(Rows showing where targets appear)
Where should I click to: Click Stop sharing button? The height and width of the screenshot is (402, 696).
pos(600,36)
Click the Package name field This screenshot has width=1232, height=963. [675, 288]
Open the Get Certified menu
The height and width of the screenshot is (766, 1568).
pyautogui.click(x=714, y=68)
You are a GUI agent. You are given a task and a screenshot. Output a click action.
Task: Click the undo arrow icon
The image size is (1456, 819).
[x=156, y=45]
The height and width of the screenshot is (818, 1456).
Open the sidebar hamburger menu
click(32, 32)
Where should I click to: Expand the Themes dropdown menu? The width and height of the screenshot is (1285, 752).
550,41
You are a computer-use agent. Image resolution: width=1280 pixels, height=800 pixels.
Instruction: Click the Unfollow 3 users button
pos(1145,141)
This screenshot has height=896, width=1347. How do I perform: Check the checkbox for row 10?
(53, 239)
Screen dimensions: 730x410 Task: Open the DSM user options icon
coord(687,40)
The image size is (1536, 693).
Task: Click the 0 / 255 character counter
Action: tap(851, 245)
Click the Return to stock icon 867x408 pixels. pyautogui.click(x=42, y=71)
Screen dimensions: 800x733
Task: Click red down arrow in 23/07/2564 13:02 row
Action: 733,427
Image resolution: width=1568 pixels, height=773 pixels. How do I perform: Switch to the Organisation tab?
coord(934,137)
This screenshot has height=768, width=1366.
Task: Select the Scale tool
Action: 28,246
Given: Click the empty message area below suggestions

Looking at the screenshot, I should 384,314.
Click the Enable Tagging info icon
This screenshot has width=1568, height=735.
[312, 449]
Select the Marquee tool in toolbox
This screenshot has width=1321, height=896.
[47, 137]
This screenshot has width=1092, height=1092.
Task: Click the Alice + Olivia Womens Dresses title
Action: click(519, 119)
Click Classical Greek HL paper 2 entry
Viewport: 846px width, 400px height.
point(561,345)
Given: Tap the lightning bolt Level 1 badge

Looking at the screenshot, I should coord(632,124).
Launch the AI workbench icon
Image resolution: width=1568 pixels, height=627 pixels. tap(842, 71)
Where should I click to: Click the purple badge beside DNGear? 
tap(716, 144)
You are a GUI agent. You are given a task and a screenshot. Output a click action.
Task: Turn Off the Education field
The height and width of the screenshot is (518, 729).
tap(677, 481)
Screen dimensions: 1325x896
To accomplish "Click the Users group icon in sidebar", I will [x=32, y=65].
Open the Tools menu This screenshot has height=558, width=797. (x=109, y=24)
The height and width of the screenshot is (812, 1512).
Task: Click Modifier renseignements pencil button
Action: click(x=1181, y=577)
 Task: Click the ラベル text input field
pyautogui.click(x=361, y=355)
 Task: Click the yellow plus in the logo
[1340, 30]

| EXERCISE |
Copy out the records word for word, starting at the line containing "Click the Package" and ending with the line containing "pos(1145,141)", both of those lines included.

| ANSWER TO THIS PROBLEM |
Click the Package name field This screenshot has width=1232, height=963. [675, 288]
Open the Get Certified menu
The height and width of the screenshot is (766, 1568).
pyautogui.click(x=714, y=68)
You are a GUI agent. You are given a task and a screenshot. Output a click action.
Task: Click the undo arrow icon
The image size is (1456, 819).
[x=156, y=45]
The height and width of the screenshot is (818, 1456).
Open the sidebar hamburger menu
click(32, 32)
Where should I click to: Expand the Themes dropdown menu? The width and height of the screenshot is (1285, 752).
550,41
You are a computer-use agent. Image resolution: width=1280 pixels, height=800 pixels.
Instruction: Click the Unfollow 3 users button
pos(1145,141)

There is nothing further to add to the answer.